Ketika Li Wei melihat senyum lembut dan anggun Mingxiu, dia sedikit terkejut. Dia dengan cepat kembali ke akal sehatnya dan menarik pandangannya. Dengan percaya diri, dia menjawab, “Mingxiu, ikuti aku.”
Bagi Li Wei, mengejar jejak di pedesaan bukanlah hal yang luar biasa.
Dia dengan cepat menemukan jejak dan mulai mengikuti mereka.
Mingxiu terkesan dengan efisiensi dan keterampilan Li Wei. “Saudara Li memang terampil. Anda dapat mengidentifikasi jejak bahkan di hutan yang begitu besar. ”
Li Wei menjawab dengan malu-malu, “Tingkat keahlianku dianggap rata-rata; ada orang-orang dengan tingkat keterampilan yang lebih tinggi dariku di divisiku.”
Ketika Mingxiu melihat pria tangguh dan galak itu berperilaku malu-malu, dia tertawa pelan, karena dia merasa itu sangat lucu.
Kali ini, wajah Li Wei memerah. Ketika dia menyadari reaksinya sendiri, dia tiba-tiba berharap bisa bersembunyi di suatu tempat. Untuk menyembunyikan kecanggungannya, dia melihat sekeliling dengan pura-pura tenang dan tiba-tiba berseru kaget.
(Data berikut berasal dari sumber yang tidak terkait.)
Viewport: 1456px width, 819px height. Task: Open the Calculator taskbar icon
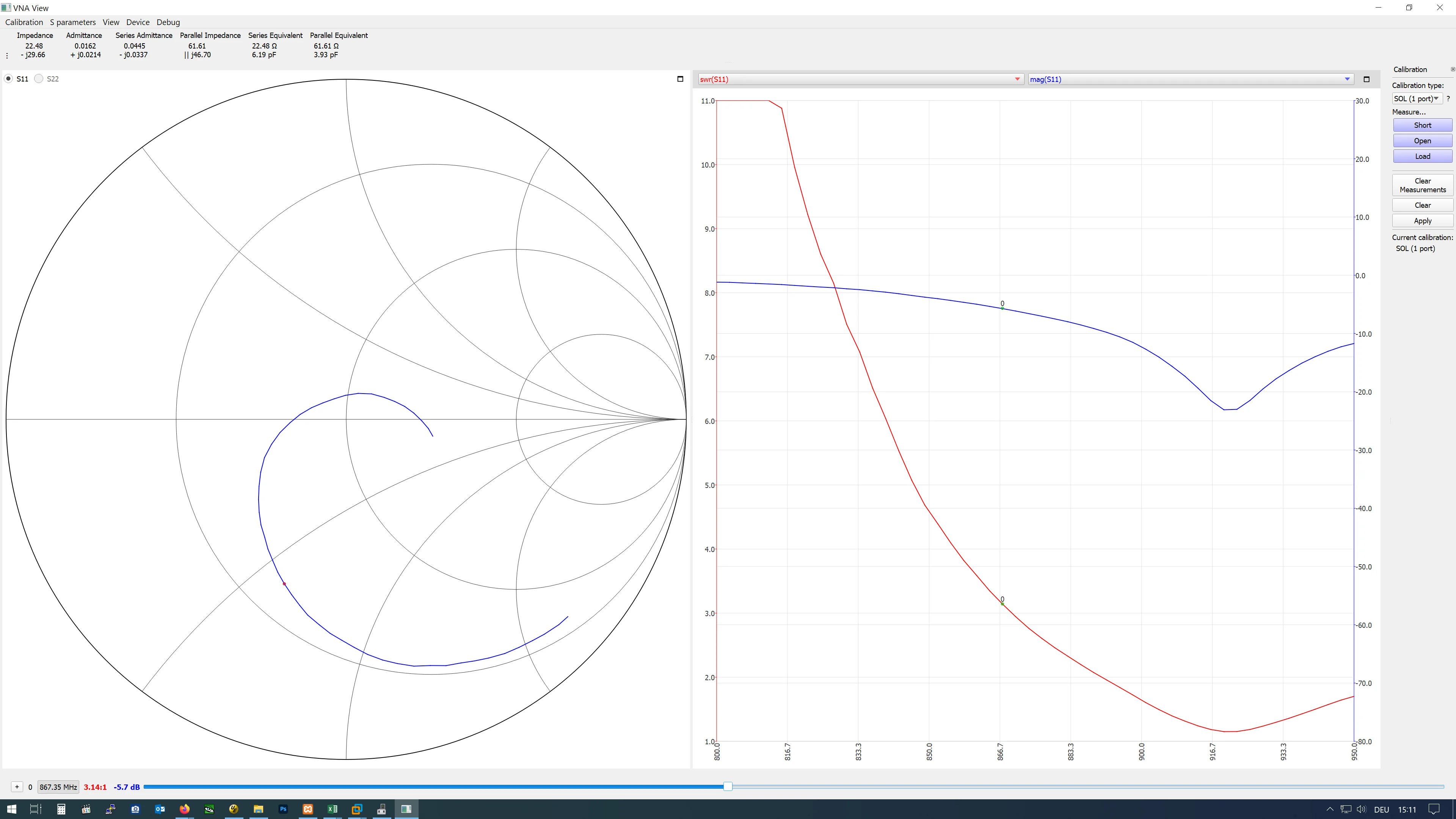61,809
“Apakah Saudara Li menemukan sesuatu?” Mingxiu bertanya dengan mata terbuka lebar.
“Orang itu telah pergi ke Pagoda Emas Penangguhan,” Li Wei menjelaskan.
Dia bisa segera mengidentifikasi arah yang benar karena dia sangat akrab dengan medan di sekitar Pagoda Emas Menangguhkan.
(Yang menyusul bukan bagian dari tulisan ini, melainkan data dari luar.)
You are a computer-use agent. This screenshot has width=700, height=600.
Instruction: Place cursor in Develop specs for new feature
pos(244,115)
“Kalau begitu mari kita pergi!” Mingxiu berkata dengan penuh semangat. Meskipun dia memiliki sifat lembut, bagaimanapun juga, dia adalah seorang gadis. Setelah menghabiskan sebagian besar waktunya di bengkel bordir, dia jarang menghadapi situasi seperti itu dan merasa bahwa ini adalah sesuatu yang baru dan menarik.
Li Wei terinfeksi oleh keaktifan Mingxiu dan tertawa terbahak-bahak. “Ayo pergi dan temukan anak yang menyebabkan begitu banyak masalah!”